* _Aim_: Render the records starting at the line containing "Image resolution: width=1372" and ending at the line containing "coord(707,545)", both lines included, as a two-column CSV with headers record_text and answer: one row per record, each field quoted and line breaks replaced by spaces. Leave the pictures out of the result.

* _Records to use_:
-------------------------
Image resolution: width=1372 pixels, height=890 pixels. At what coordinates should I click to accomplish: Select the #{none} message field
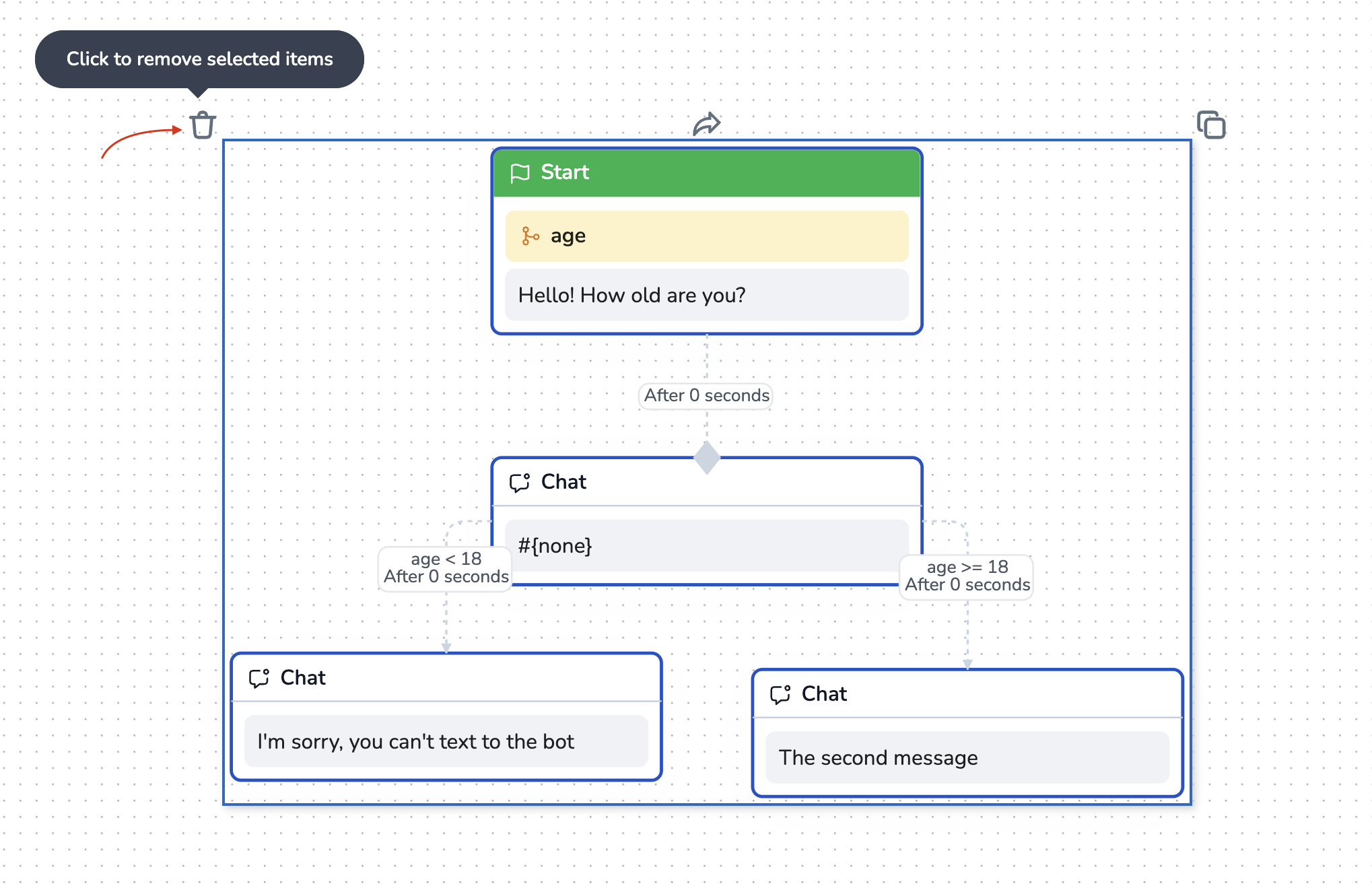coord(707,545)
-------------------------
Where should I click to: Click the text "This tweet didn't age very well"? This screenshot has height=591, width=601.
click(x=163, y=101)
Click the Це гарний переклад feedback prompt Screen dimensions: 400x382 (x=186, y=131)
-------------------------
* _Finished answer_:
record_text,answer
"Image resolution: width=1372 pixels, height=890 pixels. At what coordinates should I click to accomplish: Select the #{none} message field","coord(707,545)"